**What is needed**
Across the data below, count every line where the string "agent" appears. Answer with the number alone.

**Information given**
○ ○ ○

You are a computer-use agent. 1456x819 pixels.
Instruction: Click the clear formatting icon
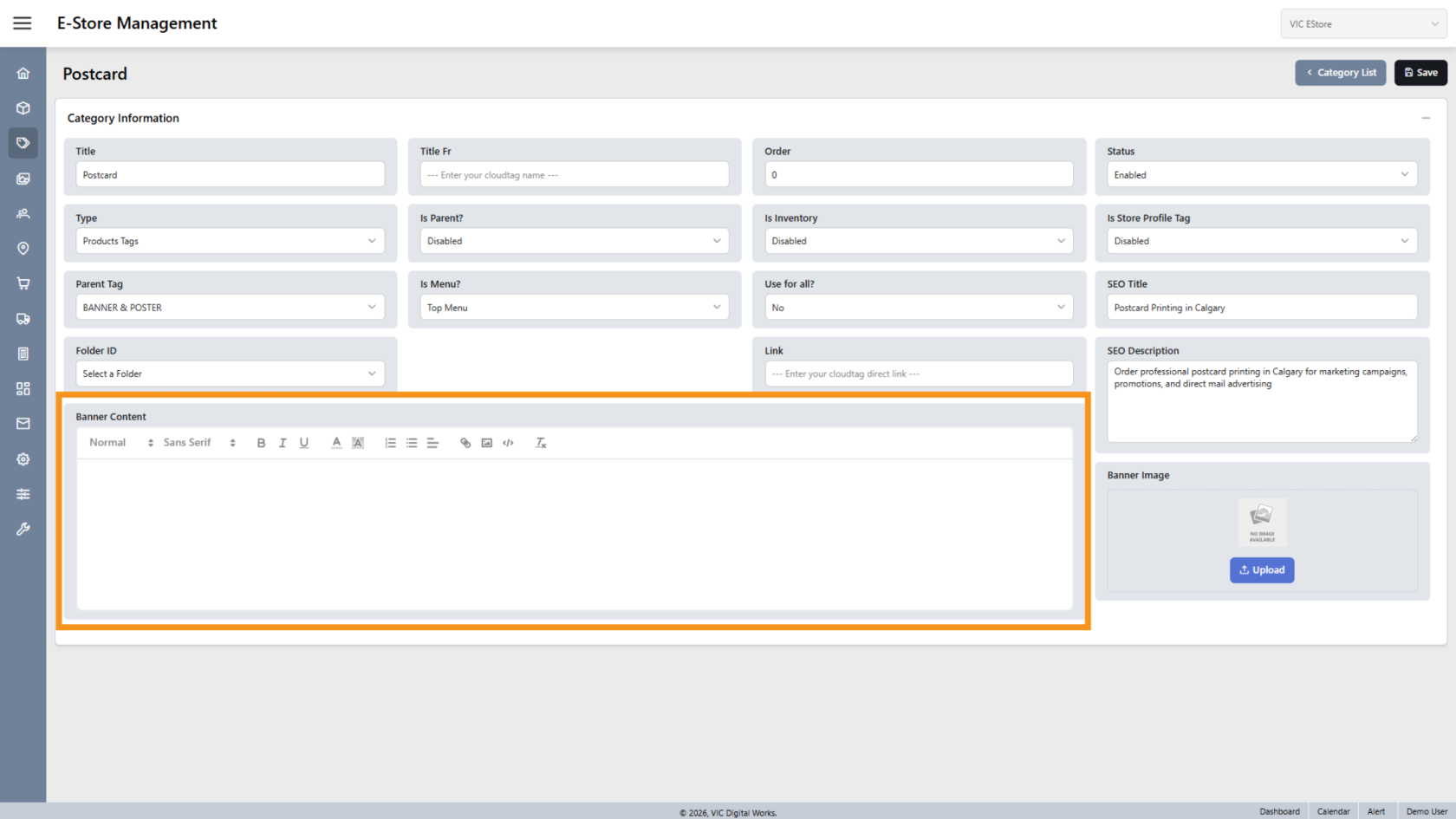click(x=541, y=443)
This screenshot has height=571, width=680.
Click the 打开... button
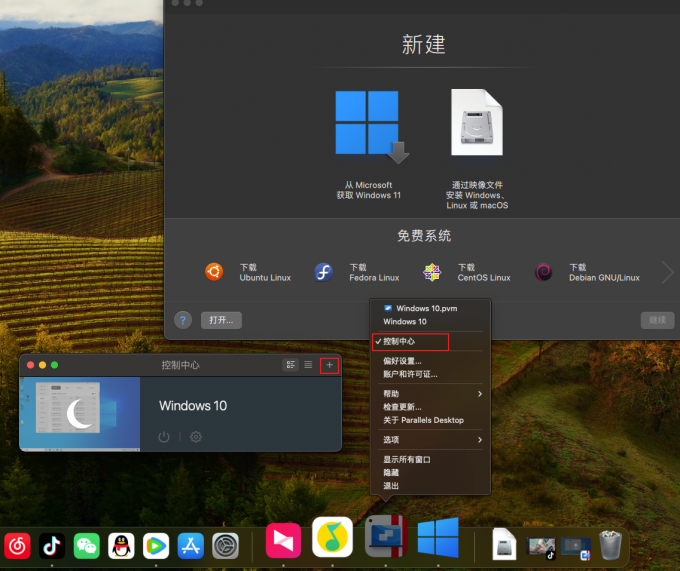click(221, 320)
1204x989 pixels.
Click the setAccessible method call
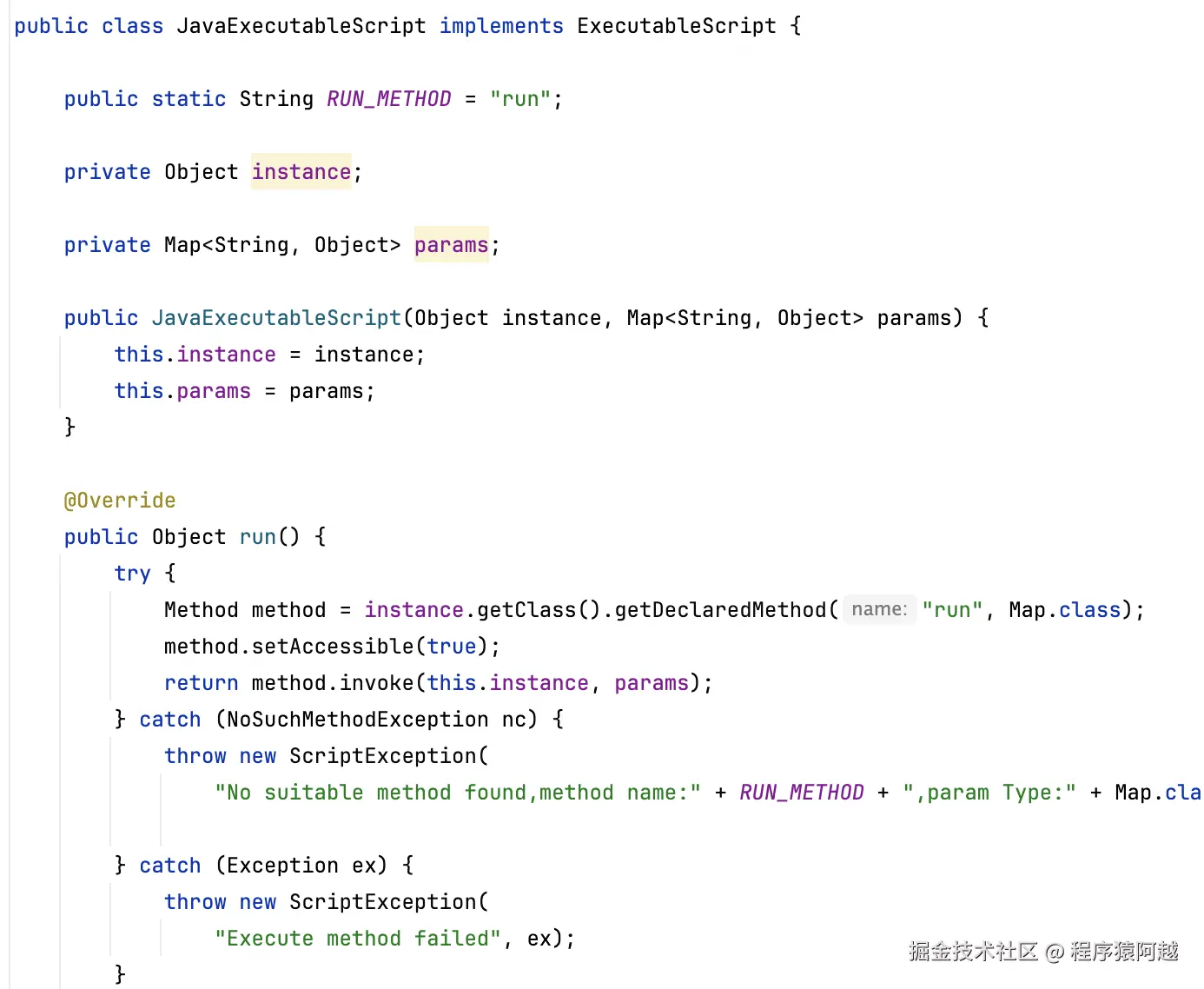pos(333,647)
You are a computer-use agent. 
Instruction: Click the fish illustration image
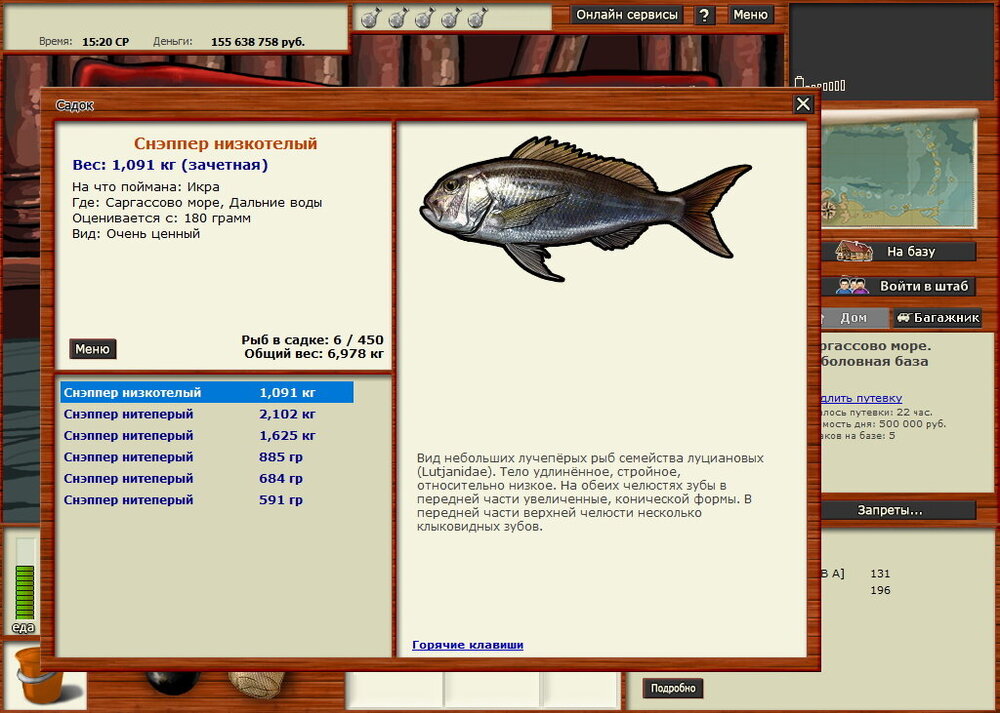pyautogui.click(x=585, y=208)
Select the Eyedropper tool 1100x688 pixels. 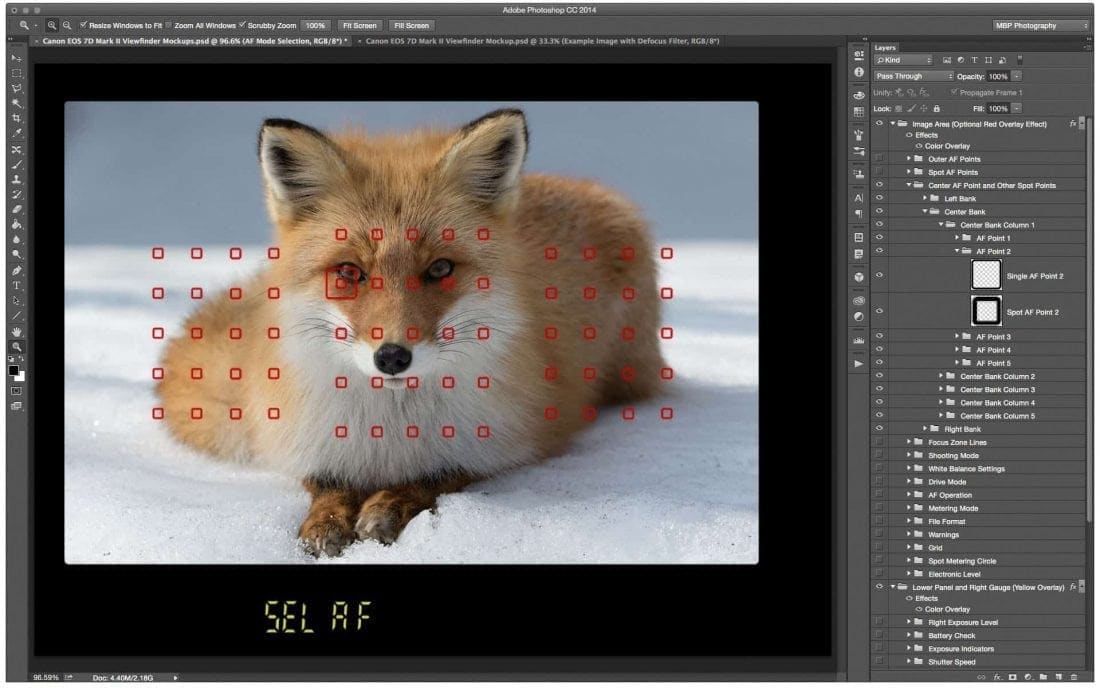(17, 133)
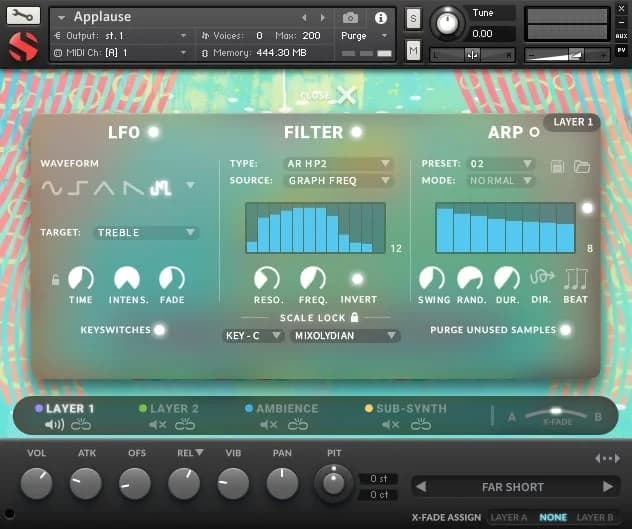Image resolution: width=632 pixels, height=529 pixels.
Task: Assign X-Fade to Layer A
Action: coord(508,517)
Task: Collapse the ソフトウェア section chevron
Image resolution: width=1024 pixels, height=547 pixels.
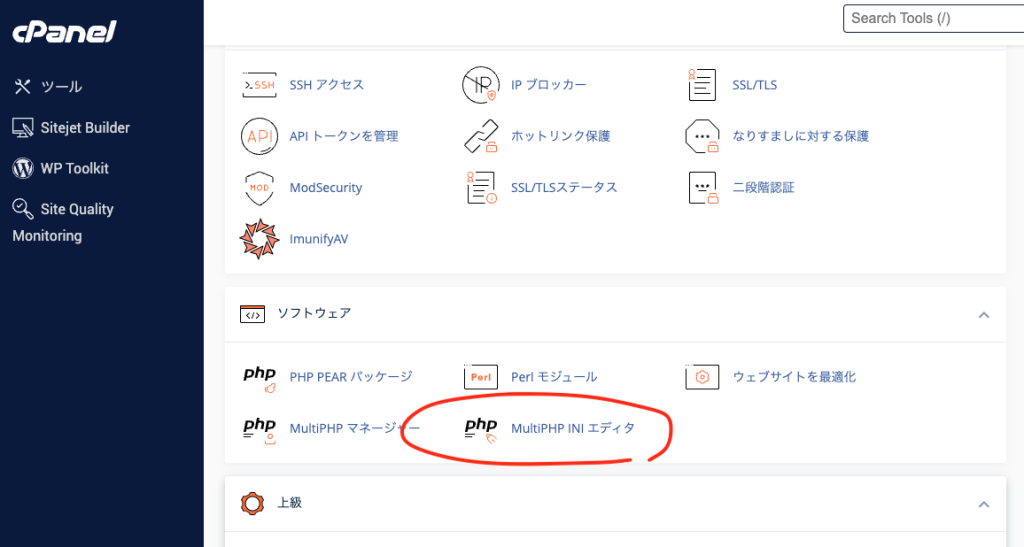Action: point(983,315)
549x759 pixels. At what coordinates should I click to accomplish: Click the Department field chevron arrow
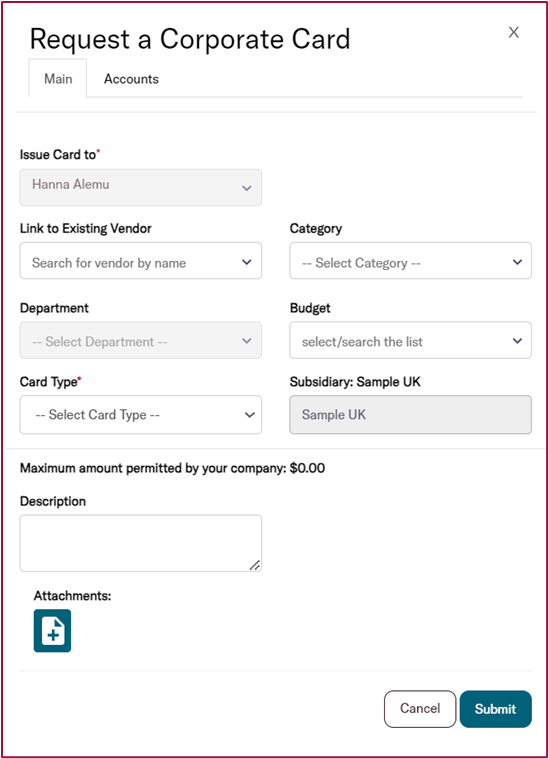[247, 341]
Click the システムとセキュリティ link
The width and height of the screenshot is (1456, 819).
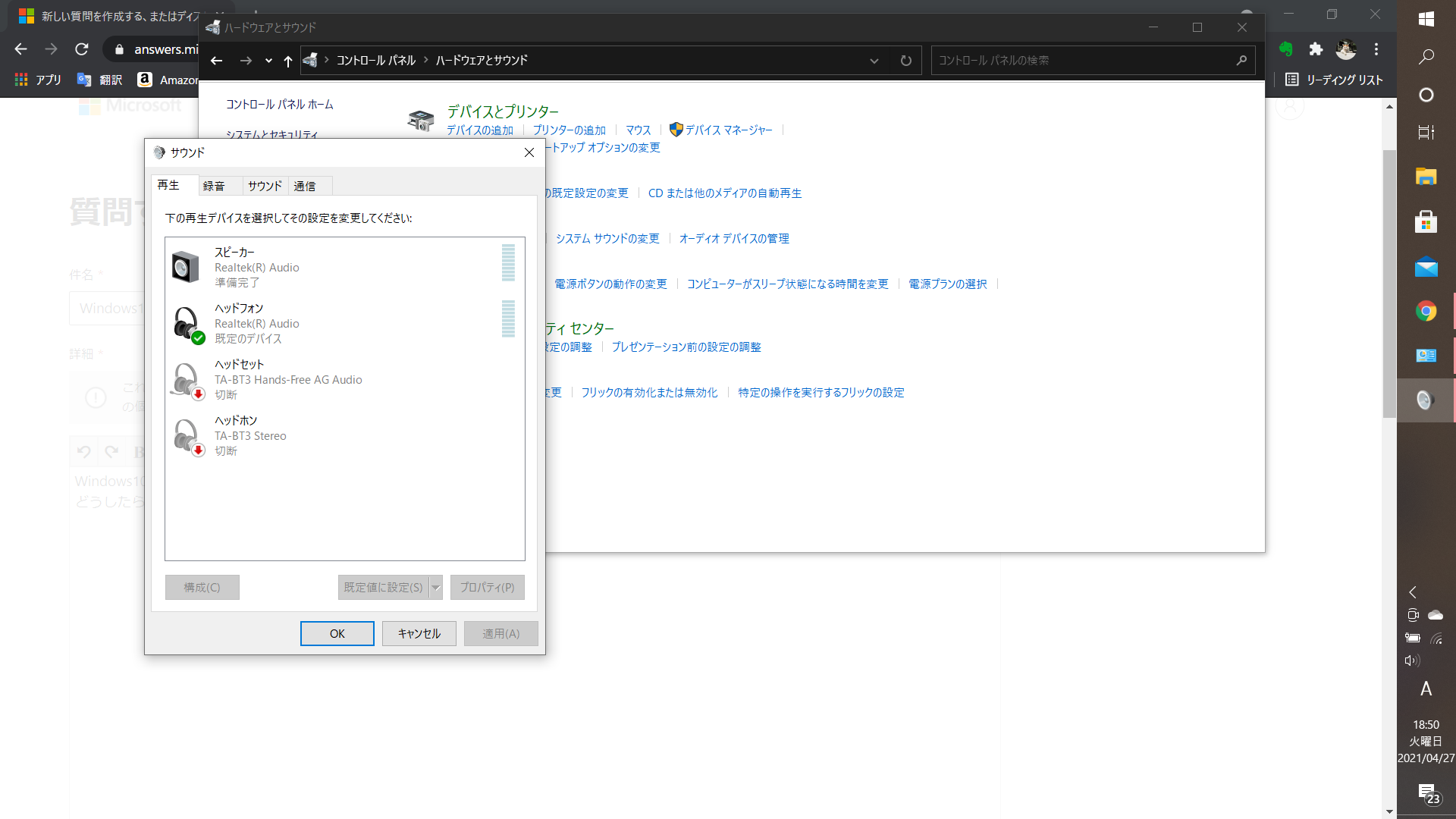coord(270,134)

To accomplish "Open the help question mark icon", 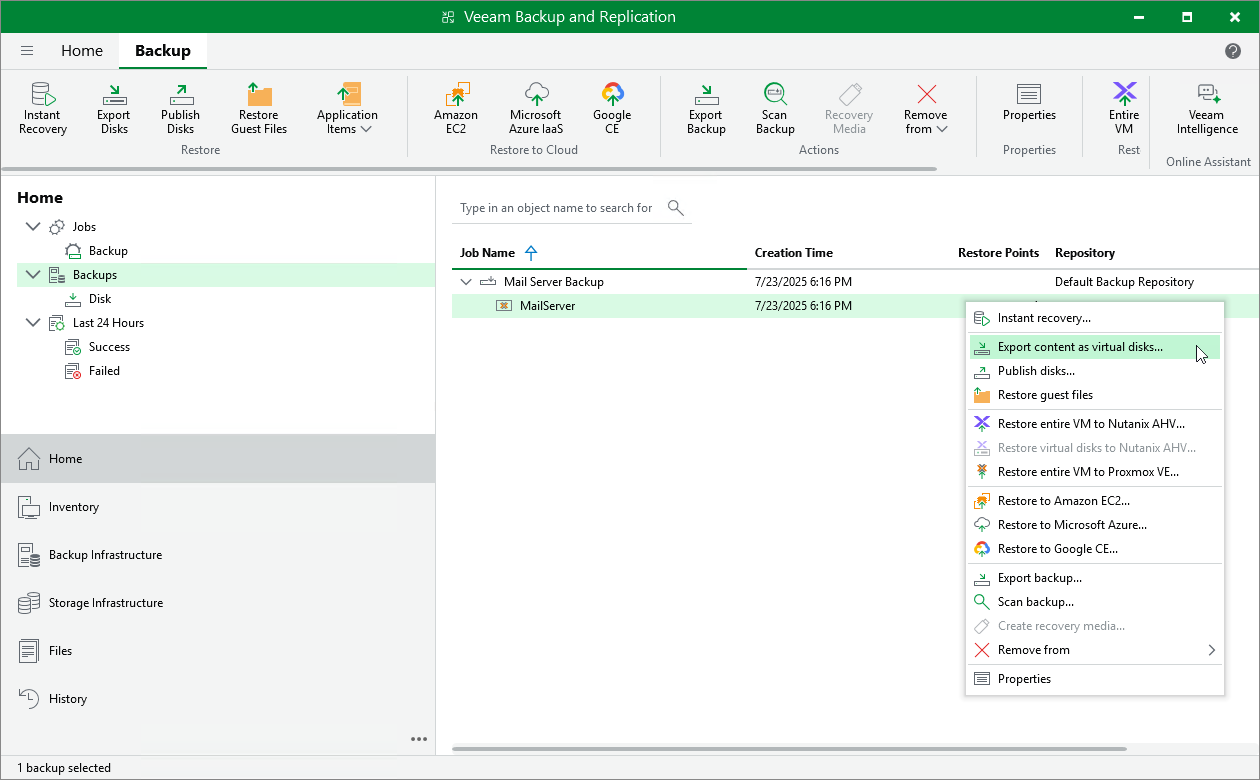I will (1233, 51).
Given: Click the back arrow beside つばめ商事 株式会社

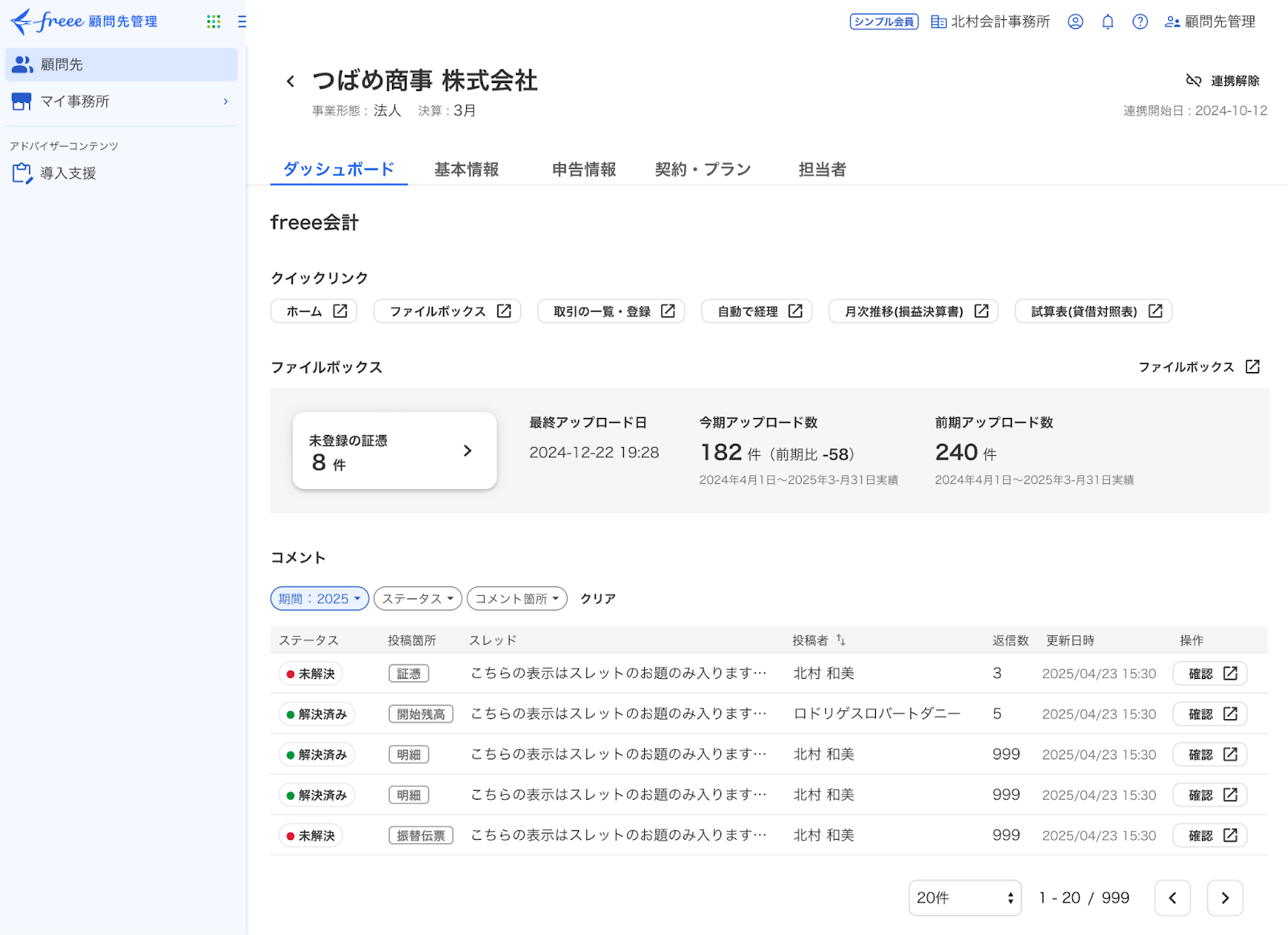Looking at the screenshot, I should click(x=291, y=81).
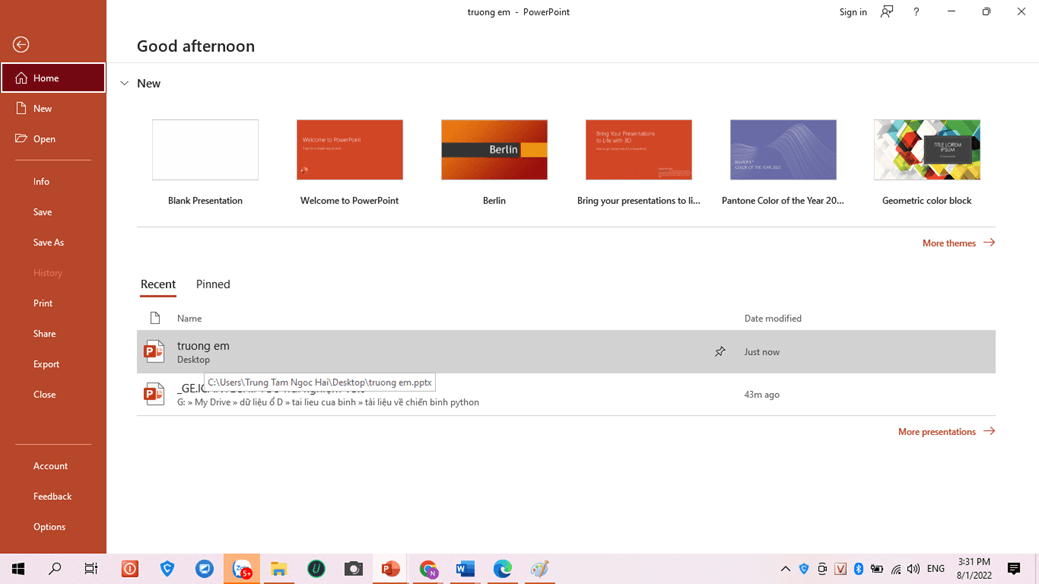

○ ○ ○

**Task response**
2